Have you noticed that the broadcast news
media is obsessed with sound bites? Nowadays almost every news report includes
a quick comment from someone involved in the story. However, these sound bites
rarely offer any insight, except the insight that the reporter had 15 seconds
to fill and decided to fill that time with a useless quotation. There are three
primary categories of useless sound bites:
Moronic Statements. Just because someone agrees to speak
“on camera” does not automatically mean that person has anything worth saying.
For example, a while back I heard a radio news report about mudslides and
floods that were ravaging parts of California. After explaining that the
weather forecast called for at least 6 more inches of rain during the next 24
hours, the reporter played a sound bite from an area resident.
However, it wasn’t just any area
resident, for example, a person worried that his house was about to be washed
away. No, the reporter chose to broadcast the thoughts — and I use that word
very loosely — of a teenage boy with the IQ of broccoli. Young broccoli boy
declared over an entire radio news network: “This is cool! I’ve never seen a
flood before!”
Apparently if you have the IQ of
broccoli you not only can be featured on a network news report, you also can
get a job as a broadcast news reporter. Which leads us to the next category…

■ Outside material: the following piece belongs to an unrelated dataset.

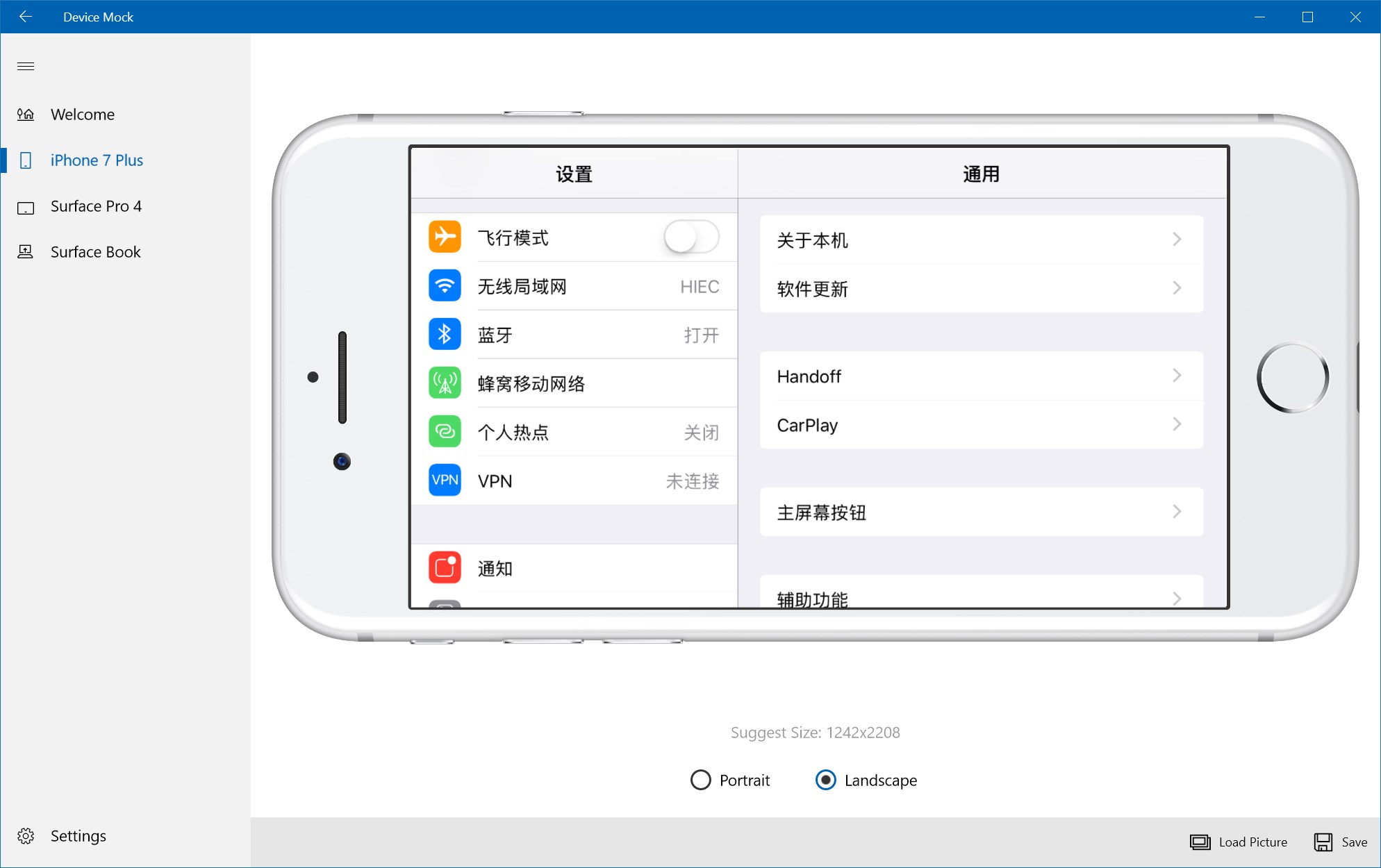
Task: Expand the Software Update settings row
Action: [x=981, y=290]
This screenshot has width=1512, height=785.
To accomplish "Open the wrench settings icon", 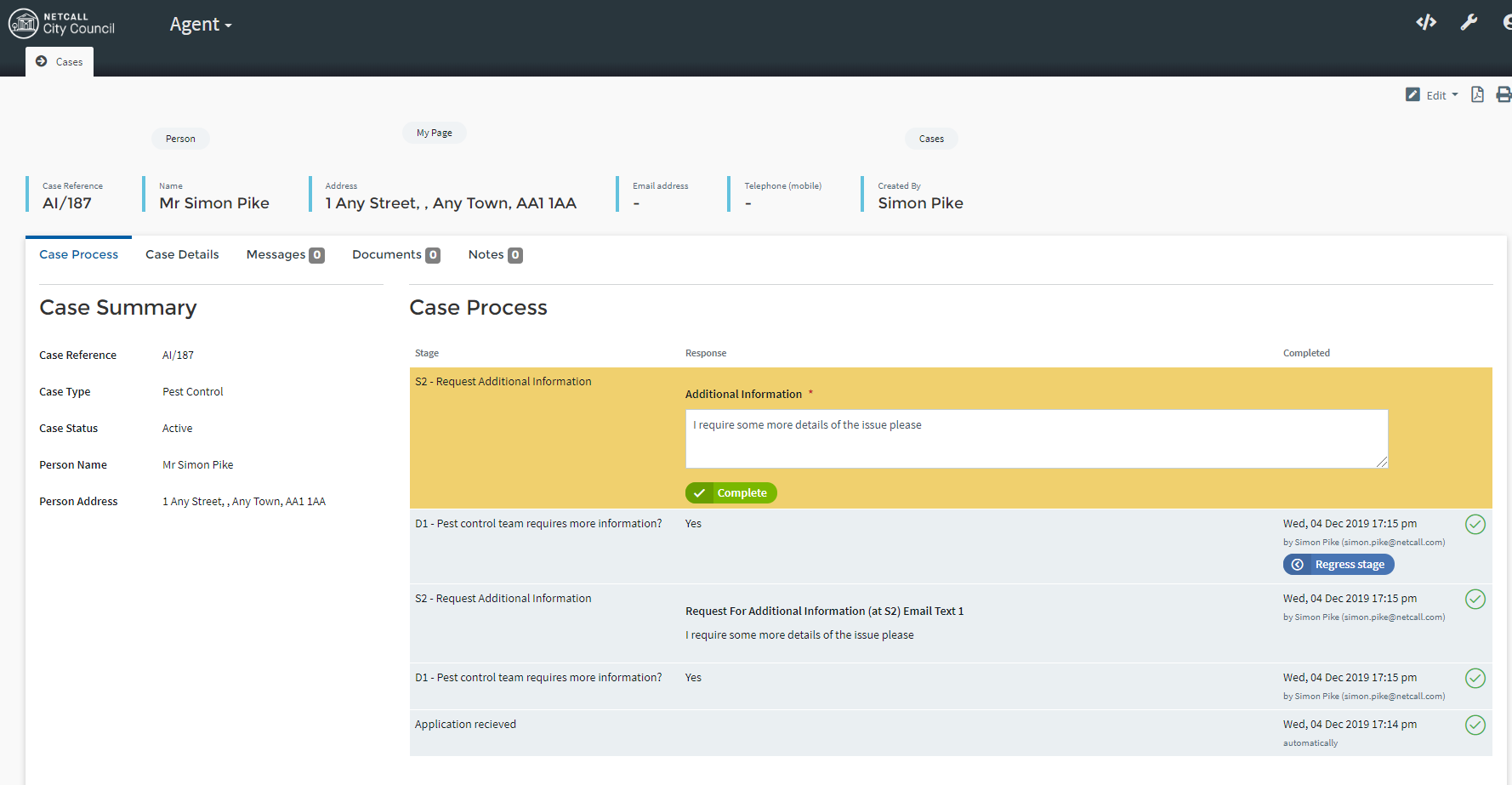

Moronic Questions by the Reporter. Here’s the scenario: something
terrible has occurred — a child is missing or a home has burned to the ground.
A distraught victim, possibly the mother of the kidnapped girl or the man whose
house was destroyed, is accosted by a TV camera crew. The reporter shoves a
microphone in the person’s face and asks the million-dollar question: “How do
you feel right now?”
I don’t expect distraught people to be
able to think quickly on their feet, but I’m hoping one day the person will
reply, “How do I feel? I feel that’s the stupidest question I’ve ever heard. Here’s
a question for you: how do YOU feel now that I’ve shoved your microphone
completely inside your left nostril?”
A Word from Mom. Whenever someone is arrested for
committing a heinous crime, a camera crew always tracks down his mother. No
matter how clear it is that her son committed the crime — such as surveillance
video showing him smile at the camera before methodically shooting the convenience
store clerk — the mother’s sound bite is always the same: “My son didn’t do it!
He’s a good boy. The cops set him up!”
Many years ago, there was a horrible
event in a city near where I live. A young man who had been convicted of auto
theft four times in the past (makes you wonder how many times he stole a car
and didn’t get caught) was spotted by cops driving yet another stolen car. The guy
took off, drove through a red light at 80 mph, and smashed broadside into another
car, instantly killing a husband and wife.
The guy’s mother was quoted as saying,
“He’s a good person. He has a good heart.” I guess you could say his heart is
“good,” in the sense that it’s still beating, which cannot be said for the
hearts of the two innocent people he killed.
We really don’t need to hear from the
mothers of criminals, nor do we need to hear from most of the other people
featured on news story sound bites. Hey, I have a crazy idea: why don’t the broadcast
news folks just give us the facts about a story and leave the emotional
nonsense to the celebrity gossip programs?